> [Metin Parçası]:
Ne zaman bir kirpiğim düşse yere, ağır gelmiştir bu dünya. Çünkü kütleden ağırdır yüreğimizin kapılarını birbirine çarpan. Çiçeği burnunda buğdayın harman zamanı göz açması gibidir bizim nefesimizin şu felekte yankısı...
Harman zamanı geldi sayılır Rabbim. Renk geçişlerini izliyorum yine bu sene. “Ölmedim bu sene de,” diyorum kendime sessizce, ufuklara bakarak. Hem kim diyebilir ufuklar yalnızca ovaların? Ovalanan gözler bilir, söz sanatı olmadığını bu yağan yağmurun...
Öyle göz ağırlıyor ki bu ovalar, Rabbim. Önce kahverengi, sonra griye benzeyen yeşille usulca sarıya geçiyor buğdaylar. Nasırlı eller hatırımda, traktörlerin terleri hürmetine dualar ediyorum kardeşlerim için. Zaman zaman olgunluğun tadını soruyorum ovalardan. Hikmetin dili neden yok bu kadar dilin olduğu âlemde?
Yeşil otlar, nasıl da kan ve sütü birbirine gıpta ettiriyorlar Rabbim... Yoldan geçen arabalardan hasret kuşları gibi değerken gözler, benim görmekten düşen kirpiğimin gördüğünü onlar da görüyorlar mı? Âh şu görmek... Sikletinin zerresi dünyanın kulağına söylense, Mikâil Aleyhisselâm’a sûr üfürtür.

> [Çözülecek Problem]:
Harman zamanı ve buğday ovaları üzerine olan yukarıdaki metinden, "Öyle göz ağırlıyor" ifadesini içeren sözlerle açılıp "Aleyhisselâm’a sûr üfürtür." ile kapanan bölümü hiçbir değişiklik yapmadan yazın.

> [Verilen Malzeme]:
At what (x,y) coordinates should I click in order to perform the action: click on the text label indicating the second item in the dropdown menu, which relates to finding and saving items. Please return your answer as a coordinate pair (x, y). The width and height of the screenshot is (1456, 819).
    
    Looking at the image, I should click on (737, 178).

> [Görev Çıktısı]:
Öyle göz ağırlıyor ki bu ovalar, Rabbim. Önce kahverengi, sonra griye benzeyen yeşille usulca sarıya geçiyor buğdaylar. Nasırlı eller hatırımda, traktörlerin terleri hürmetine dualar ediyorum kardeşlerim için. Zaman zaman olgunluğun tadını soruyorum ovalardan. Hikmetin dili neden yok bu kadar dilin olduğu âlemde?
Yeşil otlar, nasıl da kan ve sütü birbirine gıpta ettiriyorlar Rabbim... Yoldan geçen arabalardan hasret kuşları gibi değerken gözler, benim görmekten düşen kirpiğimin gördüğünü onlar da görüyorlar mı? Âh şu görmek... Sikletinin zerresi dünyanın kulağına söylense, Mikâil Aleyhisselâm’a sûr üfürtür.